A one-stage group-by is the same as group-by for data.frames. This would be unremarkable, if not for the limitations imposed by the disk-based nature of {disk.frame}. Before v0.3.0 of {disk.frame}, one-stage group-by was not possible, and the user had to rely on two-stage group-by even for simple operations like mean.

However, now that one-stage group-by is possible, there are still limitations and not all functions are supported out-of-the-box. Hence, in the next chapter we will describe how to define custom one-stage group-by functions.

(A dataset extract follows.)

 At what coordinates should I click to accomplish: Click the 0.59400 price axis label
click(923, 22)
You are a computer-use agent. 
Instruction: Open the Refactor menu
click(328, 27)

An example of one-stage group-by:

result_from_disk.frame = iris %>% 
  as.disk.frame %>% 
  group_by(Species) %>% 
  summarize(
    mean(Petal.Length), 
    sumx = sum(Petal.Length/Sepal.Width), 
    sd(Sepal.Width/ Petal.Length), 
    var(Sepal.Width/ Sepal.Width), 
    l = length(Sepal.Width/ Sepal.Width + 2),
    max(Sepal.Width), 
    min(Sepal.Width), 
    median(Sepal.Width)
    ) %>% 
  collect

It is important to note that not all functions that can run in dplyr::summarize would work automatically. This is because of how {disk.frame} works. Please see the next chapter on defining custom one-stage group-by functions to learn more.

List of supported group-by functions

If a function you need/like is missing, please make a feature request here. It is a limitation that function that depend on the order a column can only obtained using estimated methods.

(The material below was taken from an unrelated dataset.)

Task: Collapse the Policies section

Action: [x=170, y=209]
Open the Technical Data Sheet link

| Function | Exact/Estimate | Notes | |--------------|----------------|--------------------------------------------| | min | Exact | | | max | Exact | | | mean | Exact | | | sum | Exact | | | length | Exact | | | n | Exact | | | n_distinct | Exact | | | sd | Exact | | | var | Exact | var(x) only cor, cov support planned | | any | Exact | | | all | Exact | | | median | Estimate | | | quantile | Estimate | One quantile only | | IQR | Estimate | |

Notes on One-Stage group-by

The results should be exactly the same as if applying the same group-by operations on a data.frame. If not then please report a bug.

Group-by notes

The disk.frame implements the chunk_group_by operation with a significant caveat. In the disk.frame framework, group-by happens WITHIN each chunk and not ACROSS chunks. To achieve group by across chunk we need to put all rows with the same group keys into the same file chunk; this can be achieved with hard_group_by. However, the hard_group_by operation can be VERY TIME CONSUMING computationally and should be avoided if possible.

The hard_group_by operation is best illustrated with an example, suppose a disk.frame has three chunks

# chunk1 = 1.fst
#  id n
#1  a 1
#2  a 2
#3  b 3
#4  d 4

# chunk2 = 2.fst
#  id n
#1  a 4
#2  a 5
#3  b 6
#4  d 7

# chunk3 = 3.fst
#  id n
#1  a 4
#2  b 5
#3  c 6

and notice that the id column contains 3 distinct values "a","b", and "c". To perform hard_group_by(df, by = id) MAY give you the following disk.frame where all the ids with the same values end up in the same chunks.

# chunk1 = 1.fst
#  id n
#1  b 3
#2  b 6

# chunk2 = 2.fst
#  id n
#1  c 6
#2  d 4
#3  d 7

# chunk3 = 3.fst
#  id n
#1  a 1
#2  a 2
#3  a 4
#4  a 5
#5  a 4

Also, notice that there is no guaranteed order for the distribution of the ids to the chunks. The order is random, but each chunk is likely to have a similar number of rows, provided that id does not follow a skewed distribution i.e. where a few distinct values make up the majority of the rows.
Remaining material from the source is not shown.